Dans le cas d’un stockage en formation géologique profonde, l’arrivée de l’eau au contact du colis est prévue après plusieurs milliers d’années. Le verre étant émetteur α/β/γ, il aura alors cumulé une dose importante (Cf. Figure 11). Nous avons vu qu’un dépôt d’énergie purement électronique sur le verre initial avait peu d’effet sur son altération. Qu’en est-il alors d’un dépôt d’énergie balistique ?

Deux aspects sont à prendre en compte. D’une part, la dose cumulée avant l’arrivée de l’eau au contact du colis, d’autre part la dose cumulée pendant l’altération du verre (endommagement et altération simultanés).

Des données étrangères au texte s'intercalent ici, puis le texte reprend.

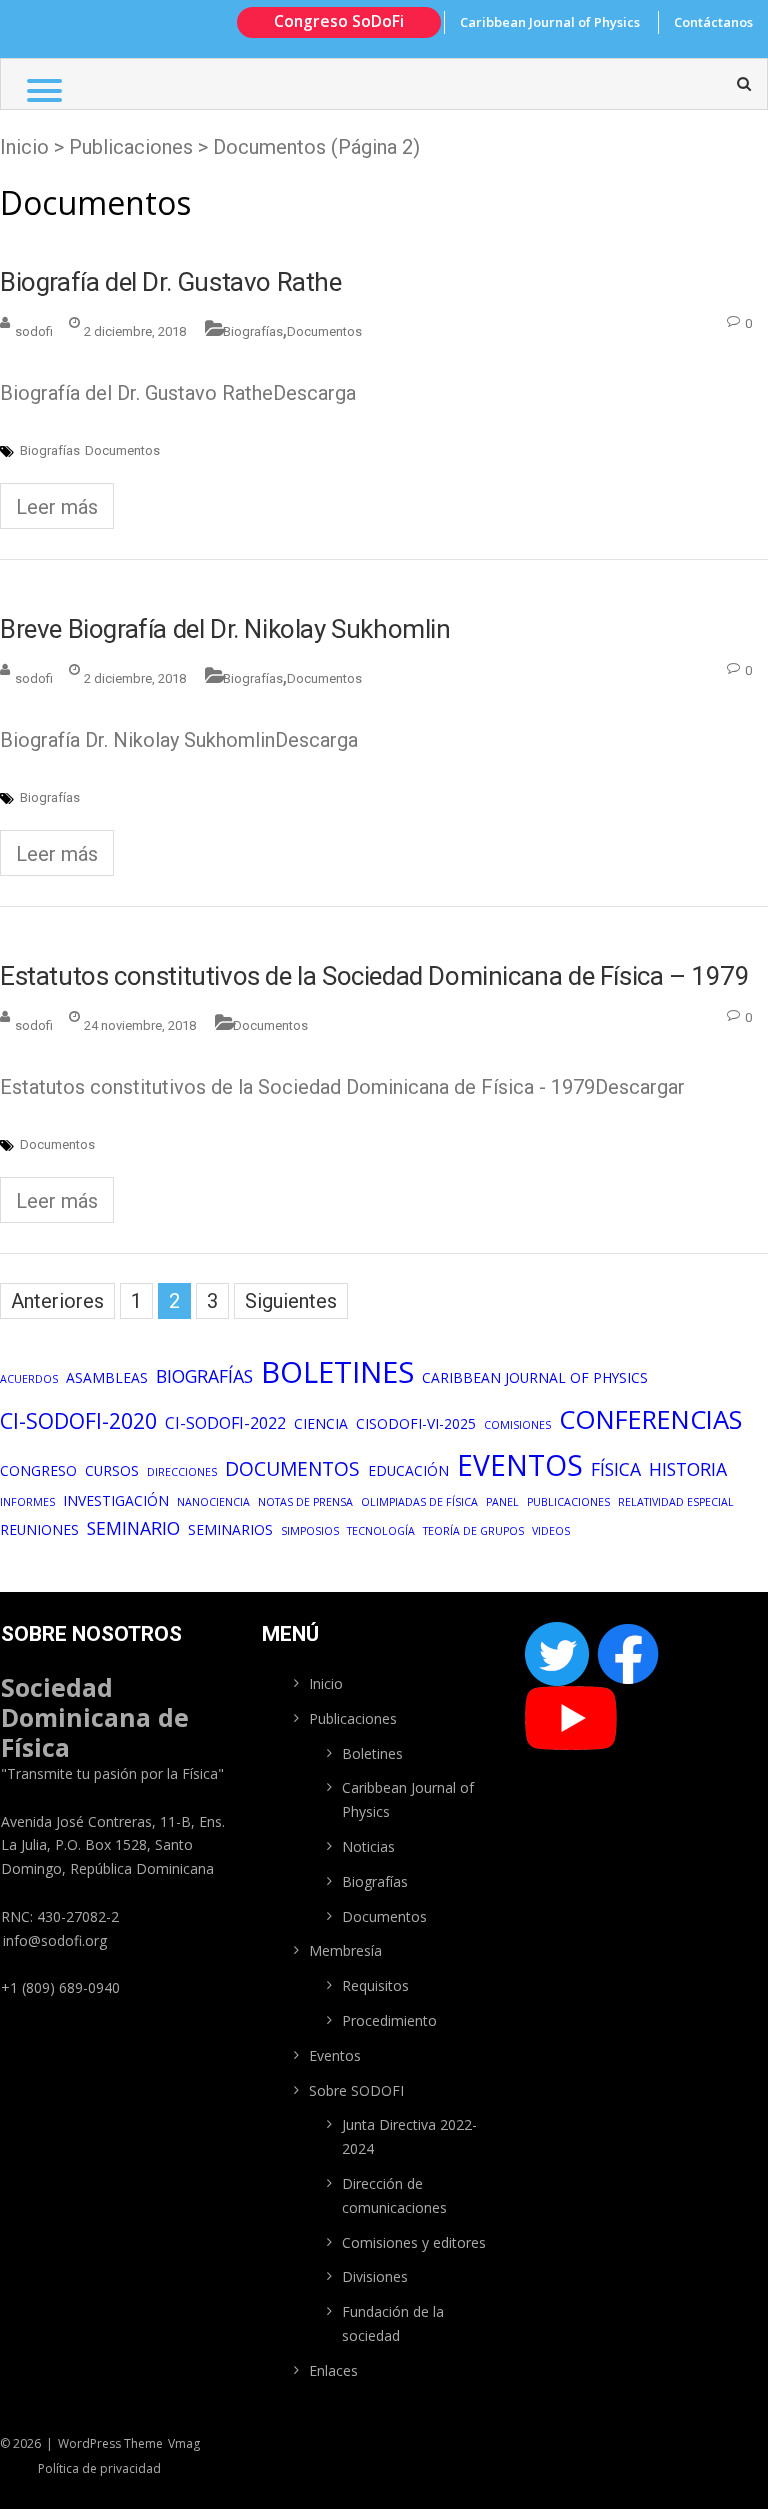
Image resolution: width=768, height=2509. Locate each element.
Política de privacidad (99, 2468)
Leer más (57, 507)
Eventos (520, 1465)
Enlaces (333, 2370)
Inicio (24, 147)
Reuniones (39, 1529)
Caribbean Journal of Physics (550, 22)
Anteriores (57, 1301)
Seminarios (230, 1529)
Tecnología (381, 1531)
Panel (502, 1502)
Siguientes (291, 1301)
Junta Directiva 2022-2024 (409, 2136)
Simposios (310, 1531)
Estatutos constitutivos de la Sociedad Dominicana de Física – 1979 (375, 976)
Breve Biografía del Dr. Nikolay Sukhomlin (225, 629)
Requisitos (375, 1985)
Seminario (133, 1528)
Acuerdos (29, 1379)
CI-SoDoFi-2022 (225, 1423)
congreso (38, 1470)
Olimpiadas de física (419, 1502)
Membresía (345, 1950)
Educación (408, 1470)
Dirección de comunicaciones (394, 2195)
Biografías (253, 331)
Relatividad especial (676, 1502)
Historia (688, 1469)
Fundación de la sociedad (393, 2323)
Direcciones (182, 1472)
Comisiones (517, 1425)
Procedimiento (389, 2020)
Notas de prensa (305, 1502)
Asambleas (107, 1377)
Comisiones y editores (414, 2242)
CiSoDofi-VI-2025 (416, 1423)
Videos (551, 1531)
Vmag (184, 2443)
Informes (27, 1502)
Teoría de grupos (473, 1531)
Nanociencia (213, 1502)
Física (616, 1469)
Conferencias (650, 1419)
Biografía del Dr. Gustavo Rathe (171, 282)
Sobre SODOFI (356, 2090)
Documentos (324, 331)
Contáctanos (713, 22)
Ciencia (321, 1423)
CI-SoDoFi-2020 (78, 1420)
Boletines (337, 1372)
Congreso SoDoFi (339, 21)
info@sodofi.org (55, 1940)
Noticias (368, 1846)
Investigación (116, 1500)
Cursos (112, 1470)
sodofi (34, 331)
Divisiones (375, 2276)
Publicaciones (568, 1502)
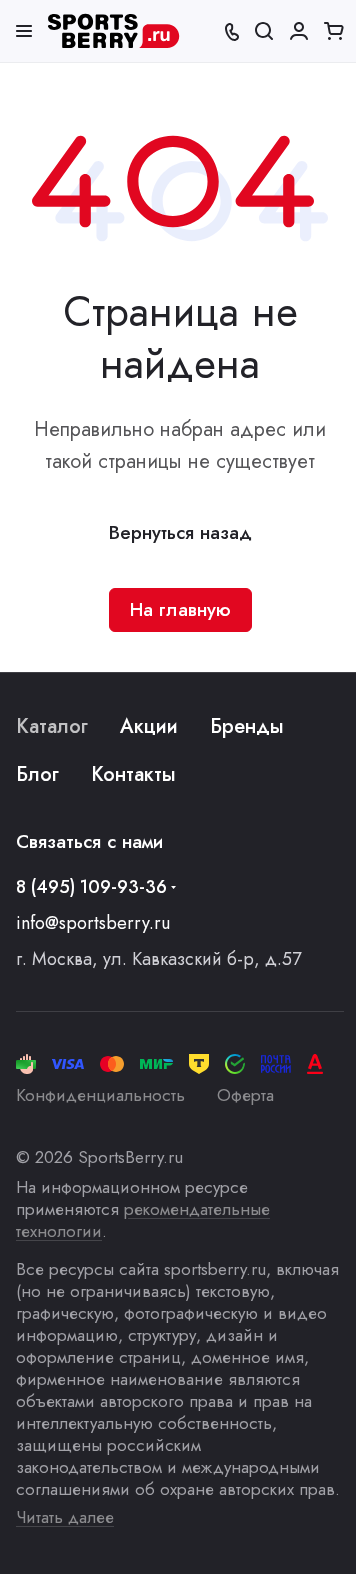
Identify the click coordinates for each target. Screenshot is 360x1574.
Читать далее (65, 1517)
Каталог (52, 726)
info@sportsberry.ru (93, 923)
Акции (149, 726)
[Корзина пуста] (334, 31)
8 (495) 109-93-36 (91, 887)
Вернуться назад (180, 532)
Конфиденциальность (100, 1095)
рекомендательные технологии (143, 1220)
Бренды (247, 726)
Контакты (133, 774)
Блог (37, 774)
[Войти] (299, 31)
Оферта (245, 1095)
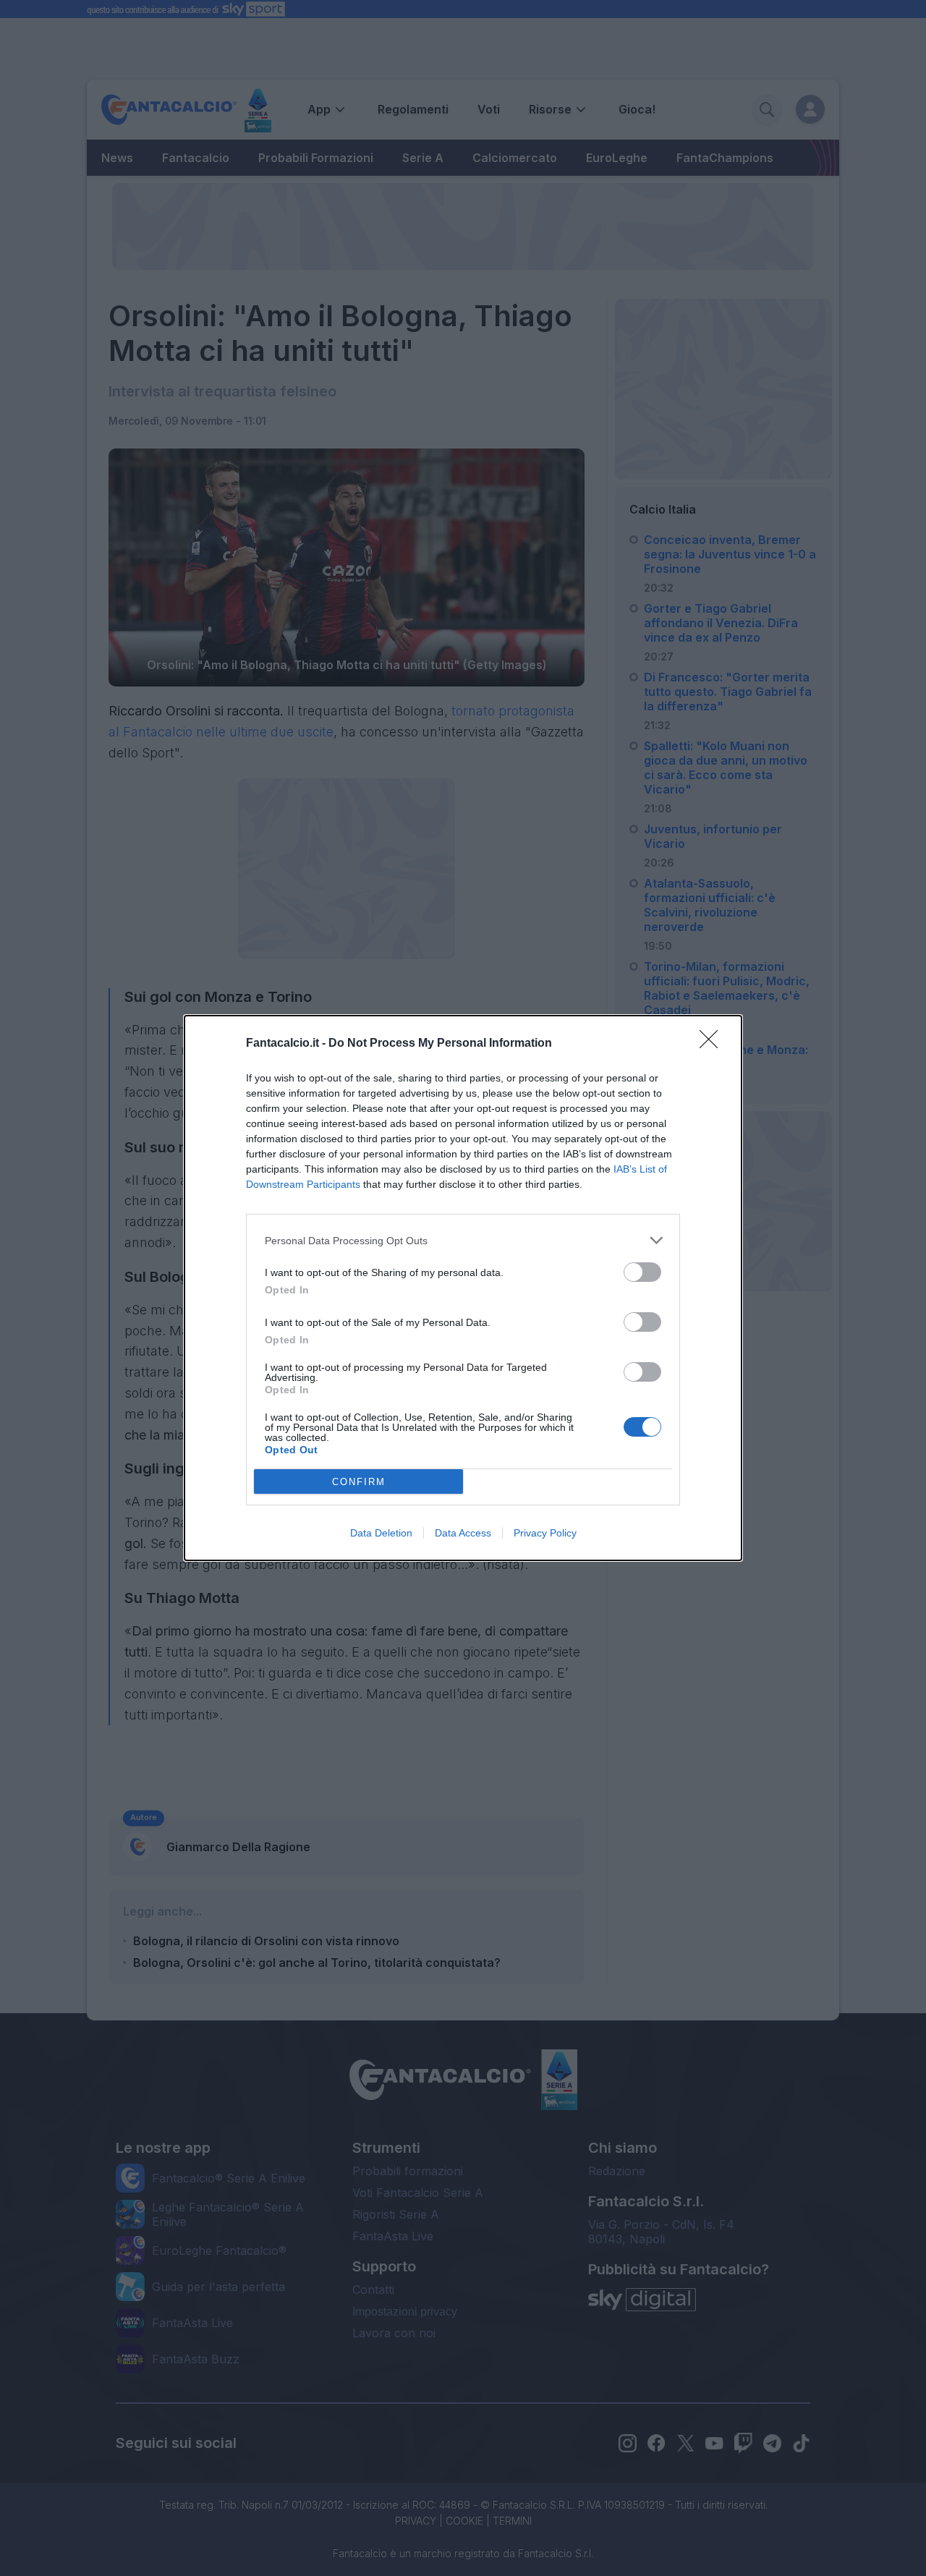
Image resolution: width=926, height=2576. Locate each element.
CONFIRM (359, 1481)
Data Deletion (381, 1533)
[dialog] (463, 1288)
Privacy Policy (545, 1533)
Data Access (463, 1533)
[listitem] (463, 1240)
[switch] (642, 1272)
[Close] (713, 1044)
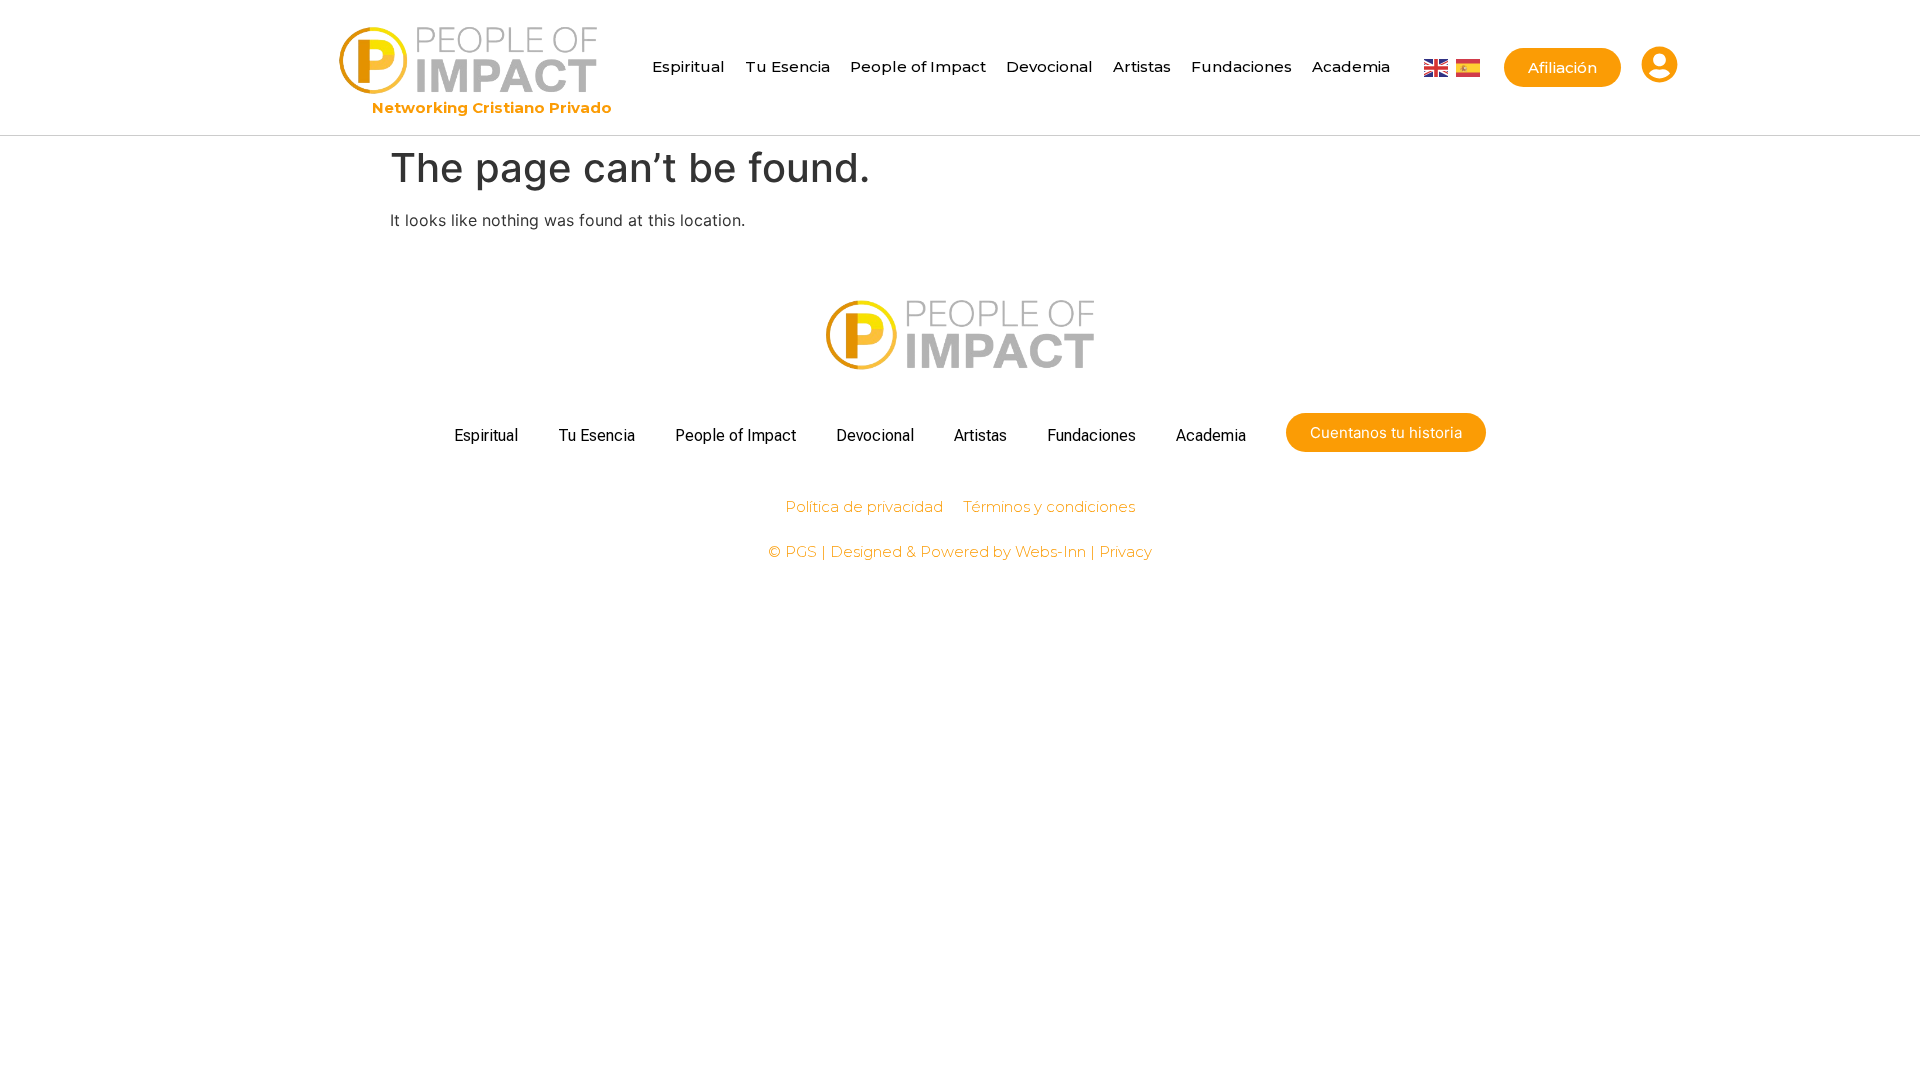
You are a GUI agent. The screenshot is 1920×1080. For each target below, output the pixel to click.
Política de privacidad (864, 506)
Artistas (1142, 66)
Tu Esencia (787, 66)
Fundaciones (1241, 66)
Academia (1351, 66)
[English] (1436, 66)
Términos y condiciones (1049, 506)
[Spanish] (1468, 66)
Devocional (1049, 66)
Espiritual (688, 66)
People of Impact (918, 66)
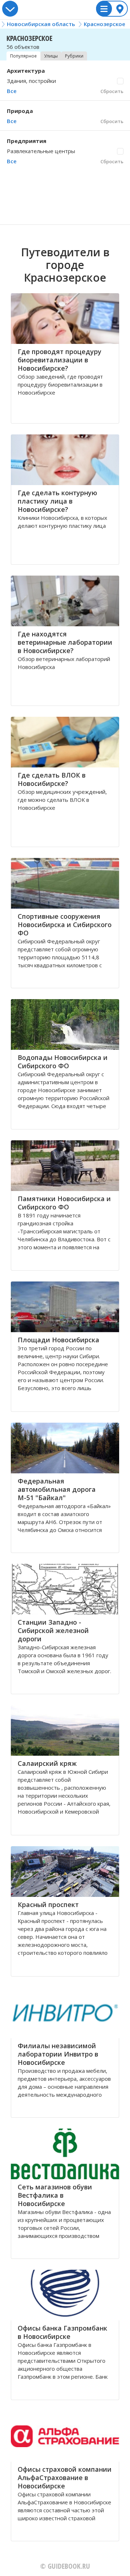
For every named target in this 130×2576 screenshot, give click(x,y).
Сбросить (112, 91)
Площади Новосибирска (58, 1339)
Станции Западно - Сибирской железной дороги (53, 1630)
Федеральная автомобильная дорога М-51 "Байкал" (57, 1489)
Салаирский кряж (47, 1763)
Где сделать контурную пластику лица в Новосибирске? (57, 501)
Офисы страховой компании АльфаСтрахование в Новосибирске (65, 2477)
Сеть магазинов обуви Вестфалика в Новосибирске (55, 2195)
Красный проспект (48, 1904)
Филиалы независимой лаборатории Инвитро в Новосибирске (58, 2054)
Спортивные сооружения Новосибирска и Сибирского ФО (65, 924)
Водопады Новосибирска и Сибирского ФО (63, 1061)
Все (12, 91)
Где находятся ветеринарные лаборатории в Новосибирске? (65, 642)
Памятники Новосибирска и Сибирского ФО (64, 1202)
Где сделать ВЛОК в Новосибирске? (52, 779)
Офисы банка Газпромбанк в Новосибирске (62, 2332)
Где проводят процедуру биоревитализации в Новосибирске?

L’étude présentée dans ce chapitre a pour objectif d’apporter des éléments de réponse à la première question, c’est-à-dire d’étudier l’effet d’une pré-irradiation balistique du verre sur son comportement à l’altération, mise en œuvre ensuite hors irradiation.

La démarche expérimentale entreprise pour ces expériences a été décrite dans la partie 2.1.3.3 du Chapitre 2. Pour rappel, l’étude s’est concentrée sur deux verres de composition simplifiée, un verre Z4C4-Eu et un verre ISG. Des monolithes ont été irradiés avec des ions Au de différentes énergies pour créer un endommagement constant sur une profondeur d’environ 1 μm, sur la moitié de la surface du monolithe (Figure 98). Dix doses balistiques croissantes ont été utilisées, d’une valeur comprise entre 1,15.1019 et 3,34.1021 keV.cm-3.

Figure 98 – Principe de mise en œuvre des irradiations aux ions Au

Ces monolithes, situés dans un même réacteur pour une composition donnée, ont ensuite été recouverts de poudre de verre (granulométrie 40-63 µm) et altérés dans de l’eau initialement pure, à 90 °C, à fort S/V (200 cm-1) et ils ont été prélevés à des échéances régulières. La pellicule d’altération a été par la suite caractérisée sur les différents monolithes, dans la partie irradiée et dans la partie non irradiée. L’ensemble des caractérisations réalisées sera présenté dans un premier temps, puis ces résultats seront discutés en fin de chapitre.